GEZEIGTE EINTRÄGE

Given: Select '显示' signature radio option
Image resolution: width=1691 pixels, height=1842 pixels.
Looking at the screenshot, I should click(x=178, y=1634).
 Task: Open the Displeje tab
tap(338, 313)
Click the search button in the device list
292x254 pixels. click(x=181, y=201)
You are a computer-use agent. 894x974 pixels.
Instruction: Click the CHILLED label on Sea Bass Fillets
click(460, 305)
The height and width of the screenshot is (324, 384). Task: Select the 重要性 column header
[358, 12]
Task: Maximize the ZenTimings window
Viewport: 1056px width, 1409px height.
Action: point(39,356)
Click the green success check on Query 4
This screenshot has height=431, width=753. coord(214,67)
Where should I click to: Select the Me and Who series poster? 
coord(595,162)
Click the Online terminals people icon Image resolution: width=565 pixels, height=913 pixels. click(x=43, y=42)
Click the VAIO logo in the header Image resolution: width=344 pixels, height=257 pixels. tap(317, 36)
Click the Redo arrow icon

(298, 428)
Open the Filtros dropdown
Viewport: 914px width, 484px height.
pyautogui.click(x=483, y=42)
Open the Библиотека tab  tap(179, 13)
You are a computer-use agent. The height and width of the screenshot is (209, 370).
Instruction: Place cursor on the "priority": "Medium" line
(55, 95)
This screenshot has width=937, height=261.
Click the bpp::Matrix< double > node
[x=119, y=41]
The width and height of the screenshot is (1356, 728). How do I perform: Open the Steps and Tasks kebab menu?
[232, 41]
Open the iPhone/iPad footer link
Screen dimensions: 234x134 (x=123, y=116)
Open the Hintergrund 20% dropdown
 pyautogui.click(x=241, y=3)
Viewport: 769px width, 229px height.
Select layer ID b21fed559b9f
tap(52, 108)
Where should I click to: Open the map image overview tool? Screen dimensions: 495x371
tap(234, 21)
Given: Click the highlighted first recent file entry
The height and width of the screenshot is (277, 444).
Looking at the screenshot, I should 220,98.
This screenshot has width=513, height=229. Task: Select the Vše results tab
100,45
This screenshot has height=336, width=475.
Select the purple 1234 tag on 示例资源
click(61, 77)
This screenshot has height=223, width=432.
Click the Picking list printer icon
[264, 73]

AUFGABENSTELLUNG
Schreibe die gesamte Auflistung oben Zeile für Zeile unverändert ab.

LÖSUNG
Given: Select '显示' signature radio option
Image resolution: width=1691 pixels, height=1842 pixels.
Looking at the screenshot, I should click(x=178, y=1634).
 Task: Open the Displeje tab
tap(338, 313)
Click the search button in the device list
292x254 pixels. click(x=181, y=201)
You are a computer-use agent. 894x974 pixels.
Instruction: Click the CHILLED label on Sea Bass Fillets
click(460, 305)
The height and width of the screenshot is (324, 384). Task: Select the 重要性 column header
[358, 12]
Task: Maximize the ZenTimings window
Viewport: 1056px width, 1409px height.
Action: point(39,356)
Click the green success check on Query 4
This screenshot has height=431, width=753. coord(214,67)
Where should I click to: Select the Me and Who series poster? 
coord(595,162)
Click the Online terminals people icon Image resolution: width=565 pixels, height=913 pixels. click(x=43, y=42)
Click the VAIO logo in the header Image resolution: width=344 pixels, height=257 pixels. tap(317, 36)
Click the Redo arrow icon

(298, 428)
Open the Filtros dropdown
Viewport: 914px width, 484px height.
pyautogui.click(x=483, y=42)
Open the Библиотека tab  tap(179, 13)
You are a computer-use agent. The height and width of the screenshot is (209, 370).
Instruction: Place cursor on the "priority": "Medium" line
(55, 95)
This screenshot has width=937, height=261.
Click the bpp::Matrix< double > node
[x=119, y=41]
The width and height of the screenshot is (1356, 728). How do I perform: Open the Steps and Tasks kebab menu?
[232, 41]
Open the iPhone/iPad footer link
Screen dimensions: 234x134 (x=123, y=116)
Open the Hintergrund 20% dropdown
 pyautogui.click(x=241, y=3)
Viewport: 769px width, 229px height.
Select layer ID b21fed559b9f
tap(52, 108)
Where should I click to: Open the map image overview tool? Screen dimensions: 495x371
tap(234, 21)
Given: Click the highlighted first recent file entry
The height and width of the screenshot is (277, 444).
Looking at the screenshot, I should 220,98.
This screenshot has width=513, height=229. Task: Select the Vše results tab
100,45
This screenshot has height=336, width=475.
Select the purple 1234 tag on 示例资源
click(61, 77)
This screenshot has height=223, width=432.
Click the Picking list printer icon
[264, 73]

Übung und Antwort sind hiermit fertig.